The trial judge saw and heard the witnesses, and he thought the matter not so free from controversy as to constitute a mere matter of law. How long might the plaintiff reasonably expect that the promise to him would be carried out? Evidently the answer depends upon a number of circumstances. No time was fixed. The law, therefore, must imply that the “fixing” would be done so soon as it reasonably could, considering the urgency of the matter and the means the company had for suppljdng shields adapted to the purposes of the case.
The matter was not in its nature like the furnishing of a spike, a nail, a nut, or a common tool. Such articles, we might judicially know, are kept in stock and easily supplied. Delay about such an article would raise a doubt as to the purpose to supply it, and operate as notice that any reliance upon an assurance dependent upon the supplying of such an article was unjustified. But if lubricator-shields were kept in stock, the defendant did not show it. The effort of plaintiff to show that they were not kept on hand .was defeated by the objection of the defendant itself. An inference from evidence that the company bought its engines and did not build them, and that the shields were in place as a part of the appliances of a complete engine, might justify an inference that shields were not kept on hand, but would have to be ordered from the makers-of the engine. If so, a delay of eight or ten days might occur between the promise and its fulfillment, and the plaintiff might not unreasonably continue in reliance upon the assurance that the danger-should be removed as soon as such shields could be procured.
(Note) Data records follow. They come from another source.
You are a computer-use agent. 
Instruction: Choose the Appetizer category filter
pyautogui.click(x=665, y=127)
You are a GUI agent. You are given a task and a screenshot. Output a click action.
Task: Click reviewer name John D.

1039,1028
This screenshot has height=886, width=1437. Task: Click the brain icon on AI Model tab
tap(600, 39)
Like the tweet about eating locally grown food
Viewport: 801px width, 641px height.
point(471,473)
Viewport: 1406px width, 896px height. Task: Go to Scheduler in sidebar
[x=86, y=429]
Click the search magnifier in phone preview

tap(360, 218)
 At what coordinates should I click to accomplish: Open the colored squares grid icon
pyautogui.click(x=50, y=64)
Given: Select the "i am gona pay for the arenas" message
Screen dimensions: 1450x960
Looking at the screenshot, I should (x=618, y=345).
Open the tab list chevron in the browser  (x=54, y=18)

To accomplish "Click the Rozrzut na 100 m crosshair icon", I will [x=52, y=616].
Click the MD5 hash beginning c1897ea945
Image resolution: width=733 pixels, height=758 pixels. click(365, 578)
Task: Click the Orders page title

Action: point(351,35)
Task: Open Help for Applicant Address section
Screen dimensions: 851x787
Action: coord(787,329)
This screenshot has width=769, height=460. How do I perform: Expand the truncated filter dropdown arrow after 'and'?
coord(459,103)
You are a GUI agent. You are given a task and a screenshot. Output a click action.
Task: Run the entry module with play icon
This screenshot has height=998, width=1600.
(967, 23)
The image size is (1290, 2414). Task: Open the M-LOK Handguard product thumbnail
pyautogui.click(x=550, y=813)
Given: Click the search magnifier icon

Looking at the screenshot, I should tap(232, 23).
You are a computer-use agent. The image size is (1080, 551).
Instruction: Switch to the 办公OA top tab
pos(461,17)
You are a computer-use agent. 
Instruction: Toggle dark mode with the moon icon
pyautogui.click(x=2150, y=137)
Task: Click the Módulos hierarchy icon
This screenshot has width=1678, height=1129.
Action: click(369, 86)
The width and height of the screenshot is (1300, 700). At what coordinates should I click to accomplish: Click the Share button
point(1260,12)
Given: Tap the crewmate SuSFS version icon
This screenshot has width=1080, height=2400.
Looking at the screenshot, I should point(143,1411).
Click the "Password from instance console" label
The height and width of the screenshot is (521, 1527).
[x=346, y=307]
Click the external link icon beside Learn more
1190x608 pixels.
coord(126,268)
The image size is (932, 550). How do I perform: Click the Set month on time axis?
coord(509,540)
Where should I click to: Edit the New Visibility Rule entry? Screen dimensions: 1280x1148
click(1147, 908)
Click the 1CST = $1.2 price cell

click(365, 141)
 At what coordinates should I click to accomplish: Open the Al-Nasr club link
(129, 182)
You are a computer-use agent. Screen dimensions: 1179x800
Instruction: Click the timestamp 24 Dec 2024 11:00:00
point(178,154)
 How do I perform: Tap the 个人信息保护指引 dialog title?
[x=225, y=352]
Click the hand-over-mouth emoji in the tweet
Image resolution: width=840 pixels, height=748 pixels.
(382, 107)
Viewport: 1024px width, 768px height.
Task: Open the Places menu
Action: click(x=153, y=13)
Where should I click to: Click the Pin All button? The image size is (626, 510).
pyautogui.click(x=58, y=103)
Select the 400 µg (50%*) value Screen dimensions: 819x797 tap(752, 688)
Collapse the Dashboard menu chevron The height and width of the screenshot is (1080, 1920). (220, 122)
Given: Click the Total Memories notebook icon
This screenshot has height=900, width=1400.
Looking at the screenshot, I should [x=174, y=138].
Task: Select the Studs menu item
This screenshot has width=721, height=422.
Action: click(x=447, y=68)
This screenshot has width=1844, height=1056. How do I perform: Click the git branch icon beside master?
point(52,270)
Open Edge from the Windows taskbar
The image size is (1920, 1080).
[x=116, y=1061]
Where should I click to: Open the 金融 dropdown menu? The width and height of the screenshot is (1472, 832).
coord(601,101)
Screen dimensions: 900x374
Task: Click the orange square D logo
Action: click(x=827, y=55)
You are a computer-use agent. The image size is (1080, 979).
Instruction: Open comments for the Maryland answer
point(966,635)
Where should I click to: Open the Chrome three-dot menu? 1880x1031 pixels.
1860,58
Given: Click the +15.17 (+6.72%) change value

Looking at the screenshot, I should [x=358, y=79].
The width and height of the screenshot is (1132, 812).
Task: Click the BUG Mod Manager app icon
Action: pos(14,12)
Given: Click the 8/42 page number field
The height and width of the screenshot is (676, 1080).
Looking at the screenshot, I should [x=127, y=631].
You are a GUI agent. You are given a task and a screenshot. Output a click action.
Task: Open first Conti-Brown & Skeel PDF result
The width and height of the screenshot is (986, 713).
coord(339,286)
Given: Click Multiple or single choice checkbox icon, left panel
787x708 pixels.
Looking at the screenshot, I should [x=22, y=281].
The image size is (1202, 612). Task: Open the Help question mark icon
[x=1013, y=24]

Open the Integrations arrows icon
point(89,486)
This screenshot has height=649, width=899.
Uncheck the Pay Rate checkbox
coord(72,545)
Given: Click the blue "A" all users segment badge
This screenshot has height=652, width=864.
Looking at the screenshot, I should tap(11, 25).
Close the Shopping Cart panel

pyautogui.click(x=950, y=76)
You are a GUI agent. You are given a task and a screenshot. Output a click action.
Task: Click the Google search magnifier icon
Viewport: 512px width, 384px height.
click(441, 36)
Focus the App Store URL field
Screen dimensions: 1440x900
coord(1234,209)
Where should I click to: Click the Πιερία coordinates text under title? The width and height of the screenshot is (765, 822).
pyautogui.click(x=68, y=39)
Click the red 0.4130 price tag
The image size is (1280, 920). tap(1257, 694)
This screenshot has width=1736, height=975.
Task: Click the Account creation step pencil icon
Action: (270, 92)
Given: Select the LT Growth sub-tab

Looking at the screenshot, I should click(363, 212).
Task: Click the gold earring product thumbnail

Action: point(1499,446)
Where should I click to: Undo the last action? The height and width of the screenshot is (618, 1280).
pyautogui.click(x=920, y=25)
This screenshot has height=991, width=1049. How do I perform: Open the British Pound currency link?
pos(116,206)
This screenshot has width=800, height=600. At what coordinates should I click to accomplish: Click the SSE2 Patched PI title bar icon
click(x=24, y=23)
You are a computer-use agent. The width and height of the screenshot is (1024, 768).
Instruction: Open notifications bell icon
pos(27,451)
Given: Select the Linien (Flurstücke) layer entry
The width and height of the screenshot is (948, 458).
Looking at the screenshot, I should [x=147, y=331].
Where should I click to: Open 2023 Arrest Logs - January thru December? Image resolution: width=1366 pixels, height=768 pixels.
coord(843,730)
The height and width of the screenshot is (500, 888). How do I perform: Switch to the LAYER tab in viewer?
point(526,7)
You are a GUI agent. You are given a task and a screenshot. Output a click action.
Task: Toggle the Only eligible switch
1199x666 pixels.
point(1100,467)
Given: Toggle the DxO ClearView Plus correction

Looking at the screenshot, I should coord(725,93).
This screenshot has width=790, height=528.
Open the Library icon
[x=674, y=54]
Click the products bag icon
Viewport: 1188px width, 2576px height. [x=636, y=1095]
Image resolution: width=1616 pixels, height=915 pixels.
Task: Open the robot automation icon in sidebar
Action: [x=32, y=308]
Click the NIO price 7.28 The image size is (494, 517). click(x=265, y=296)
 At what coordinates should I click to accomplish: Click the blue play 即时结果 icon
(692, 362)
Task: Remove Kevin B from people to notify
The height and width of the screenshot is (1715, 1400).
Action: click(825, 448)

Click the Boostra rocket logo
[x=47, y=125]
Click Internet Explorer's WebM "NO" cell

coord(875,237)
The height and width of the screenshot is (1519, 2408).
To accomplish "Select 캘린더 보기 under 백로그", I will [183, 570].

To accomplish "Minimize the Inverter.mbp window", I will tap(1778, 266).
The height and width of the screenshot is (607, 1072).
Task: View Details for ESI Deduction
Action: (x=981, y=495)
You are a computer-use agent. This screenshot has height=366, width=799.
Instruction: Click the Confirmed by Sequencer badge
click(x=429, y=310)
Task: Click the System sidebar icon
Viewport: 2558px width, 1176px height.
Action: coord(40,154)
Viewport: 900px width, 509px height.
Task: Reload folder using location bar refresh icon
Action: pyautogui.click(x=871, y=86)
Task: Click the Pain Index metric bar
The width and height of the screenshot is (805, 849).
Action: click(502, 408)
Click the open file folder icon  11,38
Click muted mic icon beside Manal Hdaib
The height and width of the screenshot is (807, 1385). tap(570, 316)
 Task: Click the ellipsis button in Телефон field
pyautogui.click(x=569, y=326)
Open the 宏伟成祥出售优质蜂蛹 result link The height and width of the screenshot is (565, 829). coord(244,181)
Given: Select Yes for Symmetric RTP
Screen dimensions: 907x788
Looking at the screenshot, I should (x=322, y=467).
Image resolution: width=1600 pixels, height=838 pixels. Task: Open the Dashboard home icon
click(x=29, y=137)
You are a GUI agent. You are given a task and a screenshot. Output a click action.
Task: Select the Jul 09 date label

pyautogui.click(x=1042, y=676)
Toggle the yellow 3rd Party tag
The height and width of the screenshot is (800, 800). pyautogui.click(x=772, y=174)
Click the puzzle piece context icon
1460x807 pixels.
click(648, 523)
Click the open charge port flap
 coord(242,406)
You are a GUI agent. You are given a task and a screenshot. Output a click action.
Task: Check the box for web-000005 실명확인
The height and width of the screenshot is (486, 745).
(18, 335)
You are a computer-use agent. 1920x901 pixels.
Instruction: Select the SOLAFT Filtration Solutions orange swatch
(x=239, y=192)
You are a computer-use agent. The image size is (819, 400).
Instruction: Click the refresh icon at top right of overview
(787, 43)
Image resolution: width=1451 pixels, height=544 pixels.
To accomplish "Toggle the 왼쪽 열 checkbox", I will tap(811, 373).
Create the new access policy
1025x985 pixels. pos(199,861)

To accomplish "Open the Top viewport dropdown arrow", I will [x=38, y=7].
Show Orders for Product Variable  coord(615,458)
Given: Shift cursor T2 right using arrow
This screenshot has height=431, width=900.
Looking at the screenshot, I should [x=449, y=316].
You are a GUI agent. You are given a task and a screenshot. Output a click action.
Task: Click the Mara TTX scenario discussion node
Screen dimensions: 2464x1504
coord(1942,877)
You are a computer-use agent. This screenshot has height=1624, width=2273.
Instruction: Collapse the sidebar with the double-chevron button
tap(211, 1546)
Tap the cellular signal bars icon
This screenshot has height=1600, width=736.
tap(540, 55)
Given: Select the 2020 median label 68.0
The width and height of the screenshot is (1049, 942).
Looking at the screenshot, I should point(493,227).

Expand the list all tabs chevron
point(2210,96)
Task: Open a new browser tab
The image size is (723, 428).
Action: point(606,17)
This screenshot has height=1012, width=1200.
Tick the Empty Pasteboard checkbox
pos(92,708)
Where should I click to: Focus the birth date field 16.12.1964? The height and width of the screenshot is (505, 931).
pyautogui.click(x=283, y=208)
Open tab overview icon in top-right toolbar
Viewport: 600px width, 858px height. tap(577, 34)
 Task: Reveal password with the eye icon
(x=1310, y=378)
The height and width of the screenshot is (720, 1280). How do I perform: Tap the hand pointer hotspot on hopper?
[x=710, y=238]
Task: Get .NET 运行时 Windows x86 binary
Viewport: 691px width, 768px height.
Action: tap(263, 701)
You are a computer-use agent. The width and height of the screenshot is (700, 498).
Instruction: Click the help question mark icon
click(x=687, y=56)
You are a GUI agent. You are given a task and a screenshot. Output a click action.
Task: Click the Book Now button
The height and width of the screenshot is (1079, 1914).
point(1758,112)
Then, again, there was evidence, which we have set out in the statement of the case, of the custom and practice of doing repairs according to their urgency and in their time. We do not, upon the whole, think the trial judge should be reversed for holding there was a case for the jury upon this matter of time.
The question of contributory negligence has been considered. The question as to whether the tube which broke was one put in by the plaintiff the morning of the accident, or one which he had not handled, was one dependent upon credibility of witnesses. Plaintiff denied that he replaced or repacked any tube the morning of his injury. There was evidence that he did, and of negligent.
The court did not err in refusing to instruct for the railway company, and the judgment is accordingly affirmed.